December 7, 2010

Adirondack Blues – State Stifles Region’s Economy

Posted in: Published — by Karen Moreau at 10:00 am

To deliver on his promises to bring economic growth and jobs to upstate New York, Gov.-elect Andrew Cuomo will have to rein in rogue state bureaucracies — which means confronting the powerful environmental lobby that controls them.

In particular, he needs to end the de facto ban on development in the Adirondack Park — which covers a fifth of the land in the state, 6 million acres in all or part of 12 counties of the state’s “north country,” stretching from Saratoga County nearly to the Canadian border, and west toward Utica.

The Adirondack Park shouldn’t be confused with national parks like Yellowstone or Yosemite, where no one lives other than park rangers. Rather, the vast area includes both public and private land — for the “park” was superimposed over scores of pre-existing towns and villages, where some 132,000 New Yorkers live and work.

Approval for nearly any kind of land-based investment in the “park” lies chiefly with a single agency — the Adirondack Park Agency, which is governed by a board of commissioners appointed by the governor.

For decades, the challenge for the Adirondacks has been to balance preservation of the natural beauty of lakes, rivers, mountains and forests with the residents’ legitimate economic needs — a balance that the Adirondack Park Agency Act clearly instructs the APA to pursue.

Instead, the agency opposes all manner of utterly reasonable development: A series of APA enforcement actions, with the threat of millions of dollars in fines against ordinary citizens, has literally ruined lives and contributed to a stagnant and declining upstate economy.

* It sought for four years in court, starting in 2007, to block construction of employee housing on the Lewis Family farm in Essex County. The agency’s efforts so clearly exceeded reason that the state courts not only overruled it, but also ordered it to pay the Lewis’ legal costs.

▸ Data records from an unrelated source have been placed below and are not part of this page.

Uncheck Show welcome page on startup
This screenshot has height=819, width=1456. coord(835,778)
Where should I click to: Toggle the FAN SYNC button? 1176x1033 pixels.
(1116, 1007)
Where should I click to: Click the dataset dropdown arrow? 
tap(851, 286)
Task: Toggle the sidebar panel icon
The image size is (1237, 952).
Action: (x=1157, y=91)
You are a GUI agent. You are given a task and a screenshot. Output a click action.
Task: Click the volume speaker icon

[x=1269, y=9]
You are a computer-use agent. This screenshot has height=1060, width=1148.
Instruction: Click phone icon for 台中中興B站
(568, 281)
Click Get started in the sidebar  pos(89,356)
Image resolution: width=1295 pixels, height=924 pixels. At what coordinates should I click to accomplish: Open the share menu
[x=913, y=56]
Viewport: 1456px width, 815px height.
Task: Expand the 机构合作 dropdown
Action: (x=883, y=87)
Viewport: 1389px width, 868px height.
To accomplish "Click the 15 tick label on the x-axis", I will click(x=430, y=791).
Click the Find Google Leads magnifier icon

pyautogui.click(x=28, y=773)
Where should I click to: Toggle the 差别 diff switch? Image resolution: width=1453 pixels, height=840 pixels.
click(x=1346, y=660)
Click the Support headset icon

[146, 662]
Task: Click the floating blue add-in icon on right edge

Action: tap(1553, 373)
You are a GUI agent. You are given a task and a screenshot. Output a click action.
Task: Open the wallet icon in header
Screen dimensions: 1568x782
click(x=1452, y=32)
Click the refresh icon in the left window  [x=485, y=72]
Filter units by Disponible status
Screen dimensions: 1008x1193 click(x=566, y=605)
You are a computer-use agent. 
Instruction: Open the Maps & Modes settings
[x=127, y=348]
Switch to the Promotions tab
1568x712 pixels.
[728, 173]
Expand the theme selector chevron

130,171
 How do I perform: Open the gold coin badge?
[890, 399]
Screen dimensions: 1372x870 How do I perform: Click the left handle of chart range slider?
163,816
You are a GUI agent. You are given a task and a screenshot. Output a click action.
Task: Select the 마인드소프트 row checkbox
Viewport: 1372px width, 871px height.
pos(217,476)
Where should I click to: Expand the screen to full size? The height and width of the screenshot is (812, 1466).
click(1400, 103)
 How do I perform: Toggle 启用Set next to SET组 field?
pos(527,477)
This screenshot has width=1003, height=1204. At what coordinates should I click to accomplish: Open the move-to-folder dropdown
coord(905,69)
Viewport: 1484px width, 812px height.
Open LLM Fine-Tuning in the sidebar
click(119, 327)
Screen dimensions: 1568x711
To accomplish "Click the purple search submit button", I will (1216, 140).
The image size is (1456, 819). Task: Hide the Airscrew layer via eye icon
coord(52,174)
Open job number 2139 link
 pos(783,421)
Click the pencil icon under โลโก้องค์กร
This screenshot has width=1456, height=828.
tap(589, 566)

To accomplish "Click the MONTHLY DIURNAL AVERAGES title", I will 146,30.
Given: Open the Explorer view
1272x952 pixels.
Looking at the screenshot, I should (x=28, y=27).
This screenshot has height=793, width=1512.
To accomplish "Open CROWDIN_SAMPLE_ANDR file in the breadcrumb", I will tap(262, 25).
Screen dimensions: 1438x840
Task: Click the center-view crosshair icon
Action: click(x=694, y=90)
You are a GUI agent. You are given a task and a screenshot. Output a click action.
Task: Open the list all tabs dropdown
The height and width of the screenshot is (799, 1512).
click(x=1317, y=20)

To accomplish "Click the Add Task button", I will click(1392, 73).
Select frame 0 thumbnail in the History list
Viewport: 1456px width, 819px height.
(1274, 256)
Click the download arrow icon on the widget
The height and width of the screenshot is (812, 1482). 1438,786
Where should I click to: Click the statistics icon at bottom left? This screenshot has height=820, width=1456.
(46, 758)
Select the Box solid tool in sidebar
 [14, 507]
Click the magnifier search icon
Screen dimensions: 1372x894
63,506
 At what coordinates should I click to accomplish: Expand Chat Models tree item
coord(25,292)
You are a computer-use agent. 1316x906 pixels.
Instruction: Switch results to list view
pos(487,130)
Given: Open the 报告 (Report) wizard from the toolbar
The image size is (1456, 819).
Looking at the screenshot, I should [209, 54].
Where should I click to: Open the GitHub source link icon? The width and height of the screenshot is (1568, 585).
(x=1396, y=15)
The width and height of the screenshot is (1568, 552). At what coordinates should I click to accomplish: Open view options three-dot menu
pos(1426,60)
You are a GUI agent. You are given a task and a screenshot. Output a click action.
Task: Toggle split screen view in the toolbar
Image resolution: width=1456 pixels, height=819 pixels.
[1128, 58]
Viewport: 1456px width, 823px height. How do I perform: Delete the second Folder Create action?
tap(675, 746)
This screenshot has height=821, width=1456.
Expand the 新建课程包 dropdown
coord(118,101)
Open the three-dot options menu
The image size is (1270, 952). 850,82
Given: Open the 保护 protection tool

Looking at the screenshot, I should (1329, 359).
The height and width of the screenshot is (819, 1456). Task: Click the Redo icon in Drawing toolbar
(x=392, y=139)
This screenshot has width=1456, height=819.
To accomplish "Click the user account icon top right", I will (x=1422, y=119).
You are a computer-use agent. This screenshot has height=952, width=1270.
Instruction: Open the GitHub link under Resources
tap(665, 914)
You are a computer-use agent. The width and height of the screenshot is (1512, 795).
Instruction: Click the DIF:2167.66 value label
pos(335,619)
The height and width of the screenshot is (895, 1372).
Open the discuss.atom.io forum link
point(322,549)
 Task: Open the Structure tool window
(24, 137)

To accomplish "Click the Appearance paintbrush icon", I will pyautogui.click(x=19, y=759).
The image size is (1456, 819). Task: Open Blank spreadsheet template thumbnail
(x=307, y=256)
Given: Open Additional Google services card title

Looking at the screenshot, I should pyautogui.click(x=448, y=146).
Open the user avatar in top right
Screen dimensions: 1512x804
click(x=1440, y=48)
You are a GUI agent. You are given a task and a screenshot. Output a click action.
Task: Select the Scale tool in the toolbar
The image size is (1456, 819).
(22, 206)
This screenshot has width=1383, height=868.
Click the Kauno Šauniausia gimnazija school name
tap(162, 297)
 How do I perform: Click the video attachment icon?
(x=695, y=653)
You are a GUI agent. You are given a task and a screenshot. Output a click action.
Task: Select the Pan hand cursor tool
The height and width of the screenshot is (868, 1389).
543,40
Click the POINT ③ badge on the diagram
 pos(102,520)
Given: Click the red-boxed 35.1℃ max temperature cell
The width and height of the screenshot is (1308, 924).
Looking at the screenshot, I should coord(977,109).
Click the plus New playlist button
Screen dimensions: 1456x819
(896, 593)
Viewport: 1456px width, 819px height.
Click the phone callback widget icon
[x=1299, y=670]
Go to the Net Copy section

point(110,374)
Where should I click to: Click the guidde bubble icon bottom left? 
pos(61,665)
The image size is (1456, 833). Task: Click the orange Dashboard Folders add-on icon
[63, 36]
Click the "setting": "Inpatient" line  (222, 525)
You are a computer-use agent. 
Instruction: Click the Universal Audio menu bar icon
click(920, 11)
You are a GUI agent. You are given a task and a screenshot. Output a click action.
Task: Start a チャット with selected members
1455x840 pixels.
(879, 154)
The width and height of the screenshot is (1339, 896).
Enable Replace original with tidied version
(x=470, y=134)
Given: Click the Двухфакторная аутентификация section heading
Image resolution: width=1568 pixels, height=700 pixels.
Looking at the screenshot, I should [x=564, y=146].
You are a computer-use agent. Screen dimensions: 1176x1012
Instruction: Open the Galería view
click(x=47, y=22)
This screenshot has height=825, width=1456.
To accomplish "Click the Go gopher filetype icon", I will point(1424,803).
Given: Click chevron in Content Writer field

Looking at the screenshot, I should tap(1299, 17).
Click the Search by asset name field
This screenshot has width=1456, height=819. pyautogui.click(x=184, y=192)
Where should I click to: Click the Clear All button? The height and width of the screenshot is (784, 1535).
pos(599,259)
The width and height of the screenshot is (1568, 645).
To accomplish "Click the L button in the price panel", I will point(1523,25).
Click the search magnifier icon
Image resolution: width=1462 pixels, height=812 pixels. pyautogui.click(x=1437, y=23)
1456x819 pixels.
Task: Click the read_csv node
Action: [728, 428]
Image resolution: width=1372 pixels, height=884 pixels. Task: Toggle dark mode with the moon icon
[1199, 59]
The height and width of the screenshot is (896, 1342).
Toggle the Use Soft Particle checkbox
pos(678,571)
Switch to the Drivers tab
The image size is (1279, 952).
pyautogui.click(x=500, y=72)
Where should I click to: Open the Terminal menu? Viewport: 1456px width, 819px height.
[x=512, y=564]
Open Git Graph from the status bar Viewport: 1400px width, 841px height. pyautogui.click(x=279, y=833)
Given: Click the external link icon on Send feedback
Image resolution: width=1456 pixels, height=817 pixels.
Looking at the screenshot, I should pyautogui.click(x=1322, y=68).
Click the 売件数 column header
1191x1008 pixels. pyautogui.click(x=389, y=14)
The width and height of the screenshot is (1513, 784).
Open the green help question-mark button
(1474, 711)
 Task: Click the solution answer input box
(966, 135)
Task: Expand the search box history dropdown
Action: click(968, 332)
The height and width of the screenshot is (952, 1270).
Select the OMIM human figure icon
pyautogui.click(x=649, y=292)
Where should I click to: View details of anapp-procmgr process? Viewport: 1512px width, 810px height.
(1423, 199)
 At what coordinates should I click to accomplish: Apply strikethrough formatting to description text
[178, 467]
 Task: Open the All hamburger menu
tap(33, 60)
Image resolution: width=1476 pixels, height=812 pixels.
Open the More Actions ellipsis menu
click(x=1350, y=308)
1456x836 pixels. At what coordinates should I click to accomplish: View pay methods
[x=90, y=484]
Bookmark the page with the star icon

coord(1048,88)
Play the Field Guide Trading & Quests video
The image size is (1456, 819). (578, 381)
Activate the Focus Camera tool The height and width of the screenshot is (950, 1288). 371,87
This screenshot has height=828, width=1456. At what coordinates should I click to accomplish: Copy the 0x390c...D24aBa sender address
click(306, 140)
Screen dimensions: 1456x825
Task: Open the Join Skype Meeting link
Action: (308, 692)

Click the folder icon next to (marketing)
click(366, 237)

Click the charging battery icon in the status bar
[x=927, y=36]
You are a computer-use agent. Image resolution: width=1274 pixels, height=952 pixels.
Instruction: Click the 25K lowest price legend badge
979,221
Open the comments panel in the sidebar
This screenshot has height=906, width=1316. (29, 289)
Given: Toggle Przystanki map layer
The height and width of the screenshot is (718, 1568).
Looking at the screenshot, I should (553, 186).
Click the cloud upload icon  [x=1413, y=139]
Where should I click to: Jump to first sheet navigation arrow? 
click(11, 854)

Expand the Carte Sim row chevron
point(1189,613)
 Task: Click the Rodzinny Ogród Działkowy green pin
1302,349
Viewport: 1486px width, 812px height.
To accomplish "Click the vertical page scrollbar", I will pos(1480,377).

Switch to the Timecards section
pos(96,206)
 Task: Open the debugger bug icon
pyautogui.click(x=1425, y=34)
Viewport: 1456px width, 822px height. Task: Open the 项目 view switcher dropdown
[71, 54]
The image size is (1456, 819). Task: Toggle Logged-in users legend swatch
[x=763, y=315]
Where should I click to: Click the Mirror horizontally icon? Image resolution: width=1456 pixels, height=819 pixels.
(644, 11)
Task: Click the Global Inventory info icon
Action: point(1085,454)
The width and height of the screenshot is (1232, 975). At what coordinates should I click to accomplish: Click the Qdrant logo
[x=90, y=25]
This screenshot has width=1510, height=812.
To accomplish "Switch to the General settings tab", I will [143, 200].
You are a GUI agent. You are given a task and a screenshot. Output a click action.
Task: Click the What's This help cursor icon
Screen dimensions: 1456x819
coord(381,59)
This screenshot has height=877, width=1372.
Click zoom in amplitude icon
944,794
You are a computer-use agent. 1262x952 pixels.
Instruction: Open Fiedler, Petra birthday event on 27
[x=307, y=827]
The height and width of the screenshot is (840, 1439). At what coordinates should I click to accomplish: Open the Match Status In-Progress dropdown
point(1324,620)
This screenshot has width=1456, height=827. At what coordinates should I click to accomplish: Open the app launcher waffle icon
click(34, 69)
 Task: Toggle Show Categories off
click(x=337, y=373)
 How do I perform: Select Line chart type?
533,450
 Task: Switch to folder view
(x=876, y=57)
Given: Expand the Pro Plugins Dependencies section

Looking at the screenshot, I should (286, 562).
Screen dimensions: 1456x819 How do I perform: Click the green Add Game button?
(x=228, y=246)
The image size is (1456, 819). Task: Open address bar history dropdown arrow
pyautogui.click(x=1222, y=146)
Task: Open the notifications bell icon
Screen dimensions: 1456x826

* In alliance with green groups and the state Department of Environmental Conservation, the APA has delayed for seven years the approvals to develop the Adirondack Club and Resort in Tupper Lake, which would creat hundreds of jobs.

* The notorious bureaucracy has deterred anyone from even bidding on Camp Gabriels, which the state tried to sell at auction last month. Formerly a minimum-security prison, this 92-acre site with 48 buildings is only 15 miles from Lake Placid, a first-class tourist destination — yet no developer dares risk the APA’s wrath.

Adding to the problem is that the state’s been fueling the APA’s power by buying up land and rewarding the wealthy and powerful Nature Conservancy with millions in profits for their role in facilitating the transactions. Over the last decade, the state (via the Department of Environmental Conservation) has purchased control of more than a million acres of land in the Adirondacks, either buying it outright or purchasing “conservation easements” that ban almost all commercial use.

And the state Constitution provides that lands bought by the state in the Adirondacks shall remain “forever wild,” so the new purchases have closed roads and water bodies to traditional motorized uses by families and sportsmen. This may please wealthy city dwellers with a second or third home in the Adirondack Park, but it’s devastating to park residents trying to eke out a living or acquire a home.

Cuomo’s predecessors have long put the outsiders first. Indeed, the APA has been further tilted against the locals by the recent appointments to the board of three former directors of the Adirondack Council — an environmental group well known for opposing projects that would help the region’s economy.

Cuomo needs to break with the past — end the destructive land buy-ups and appoint APA commissioners who’ll foster Adirondack economic growth as well as protect the park’s natural beauty.

It’s time to stop leaving Upstate behind.

 

Karen Bulich Moreau is president of the Foundation for Land and Liberty, a nonprofit focusing on land use and economic liberty.